*ENTRIES PROVIDED*:
BEGIN

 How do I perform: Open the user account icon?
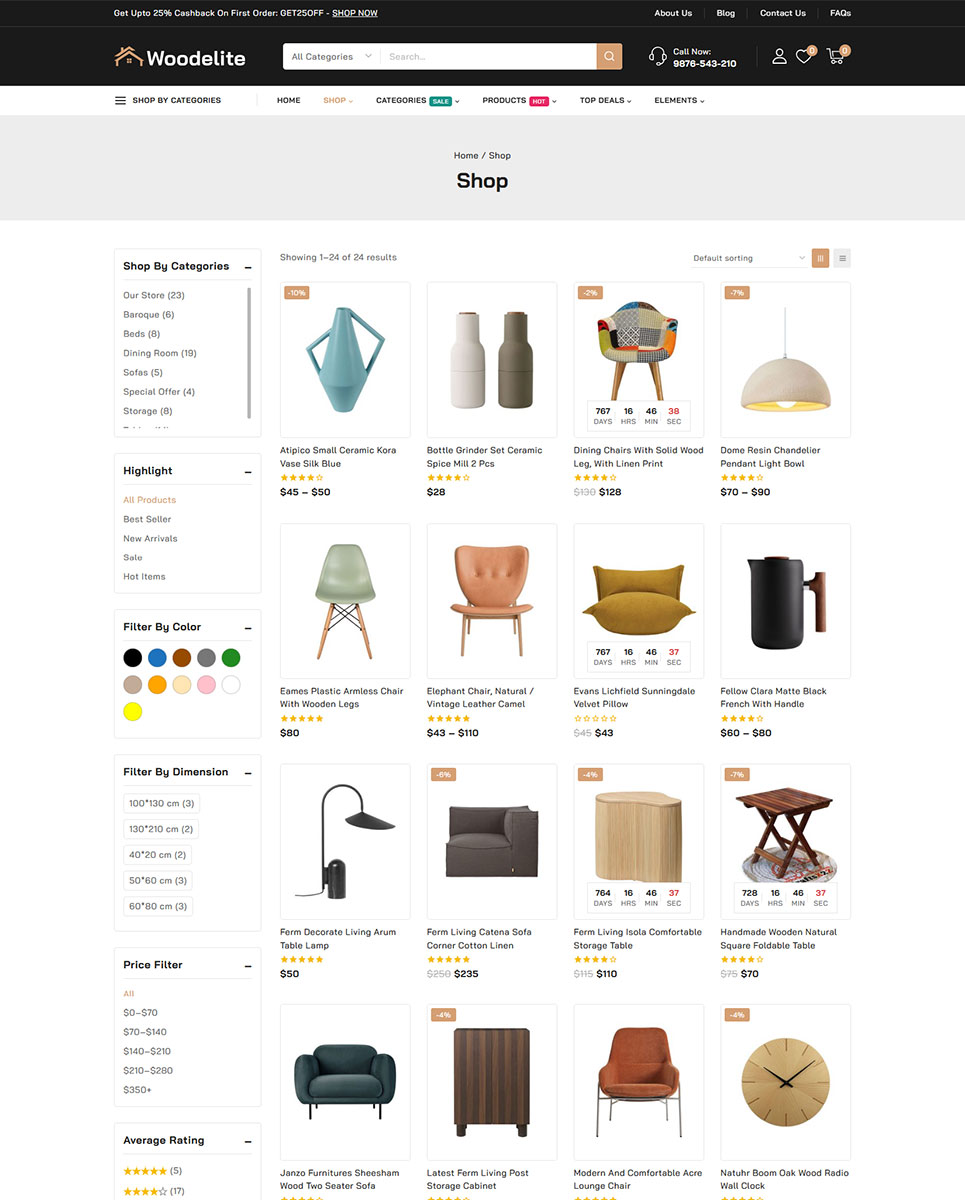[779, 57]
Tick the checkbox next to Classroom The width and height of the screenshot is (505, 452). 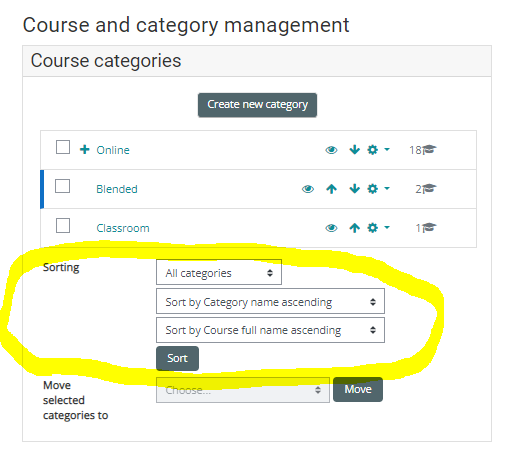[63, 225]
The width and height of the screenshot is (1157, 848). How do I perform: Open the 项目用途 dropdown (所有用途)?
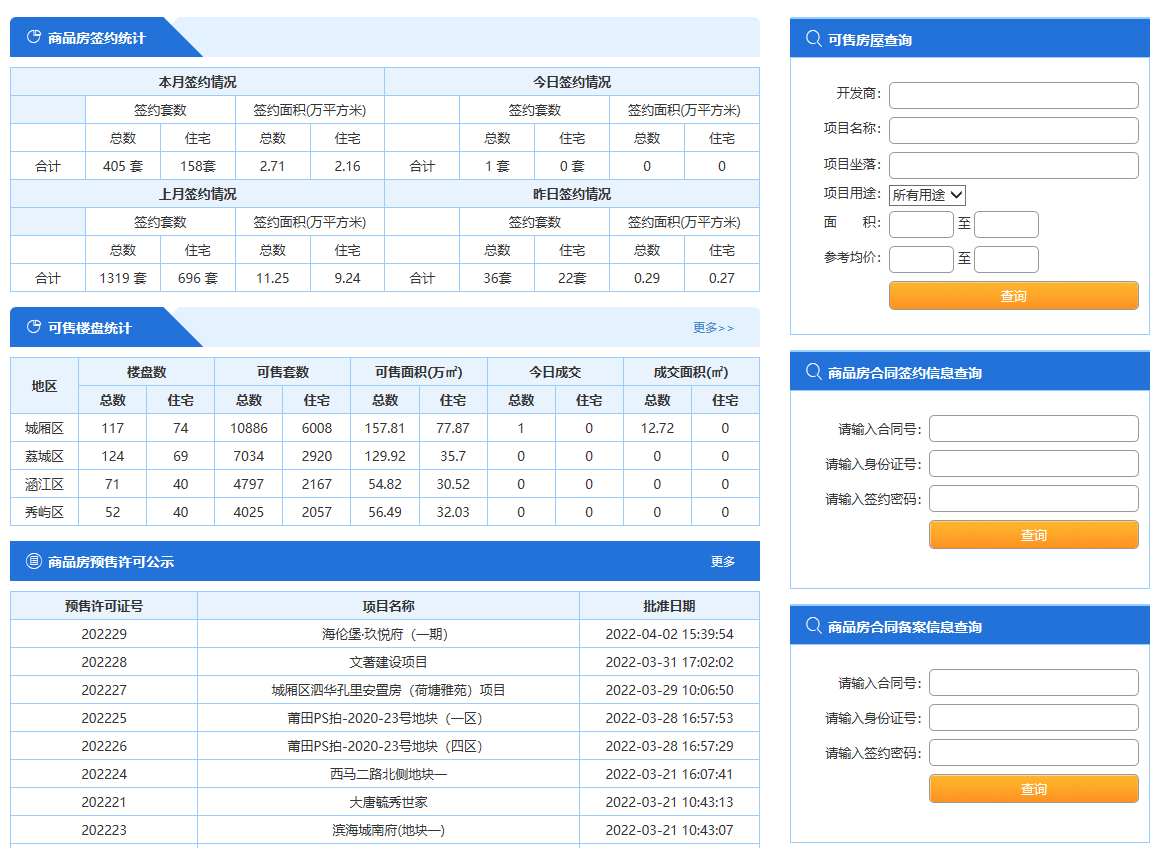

END
BEGIN

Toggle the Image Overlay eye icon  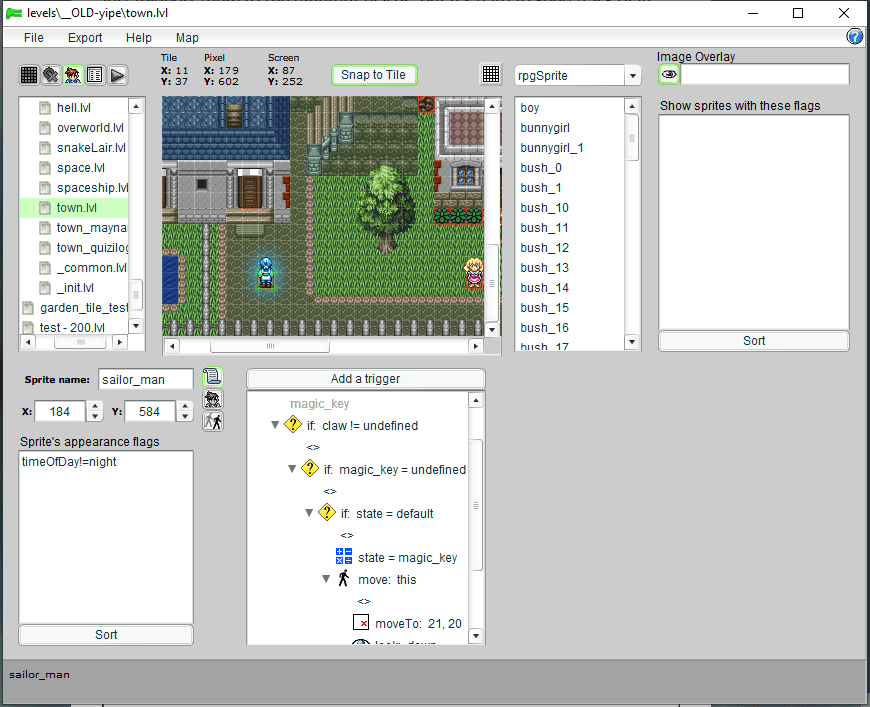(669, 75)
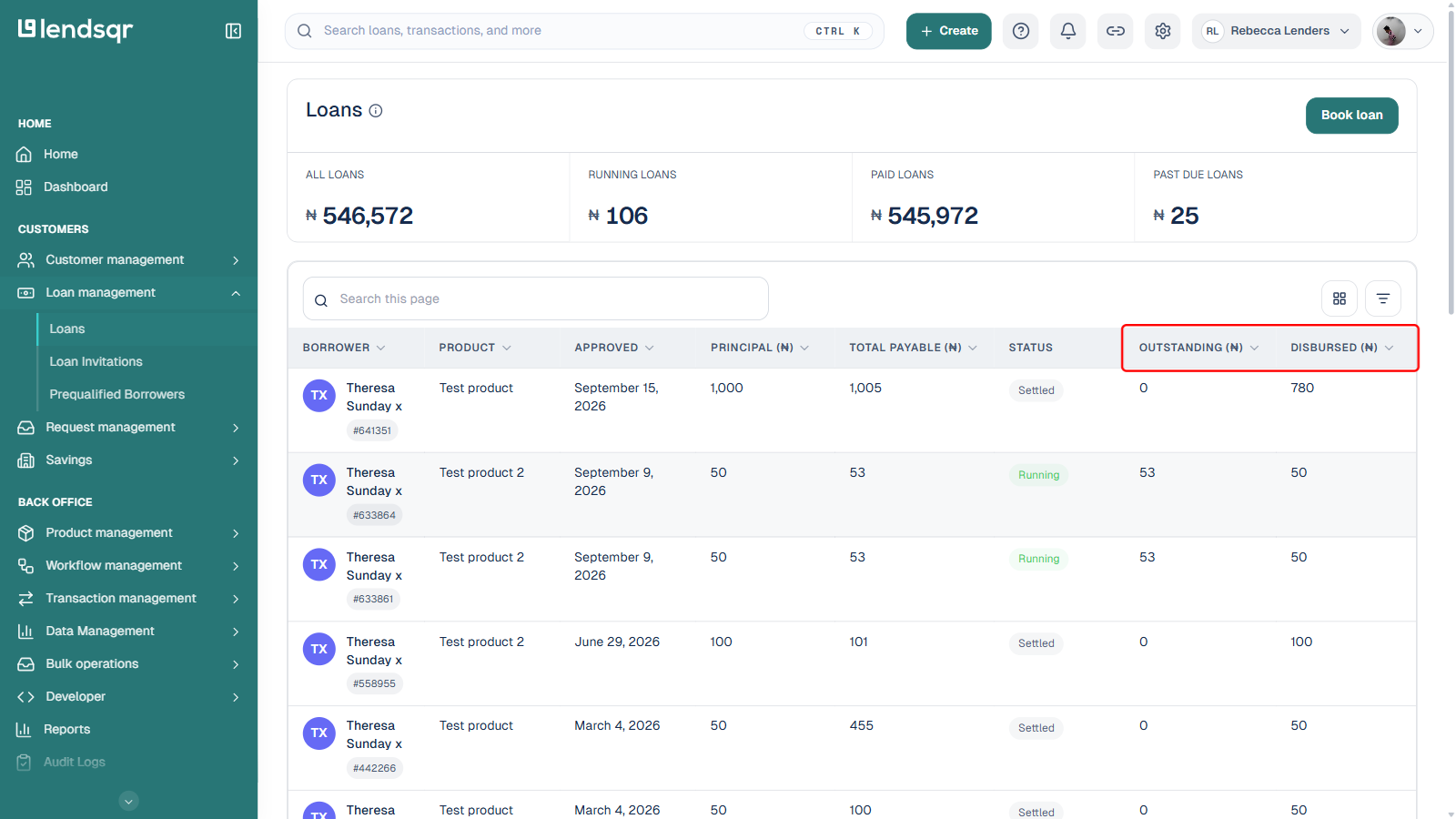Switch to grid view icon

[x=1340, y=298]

END

Locate every row above that contains the string "perform" and copy each of those rows in full.

 How do I perform: Open the user account icon?
The width and height of the screenshot is (1157, 848). How do I perform: Open the 项目用途 dropdown (所有用途)?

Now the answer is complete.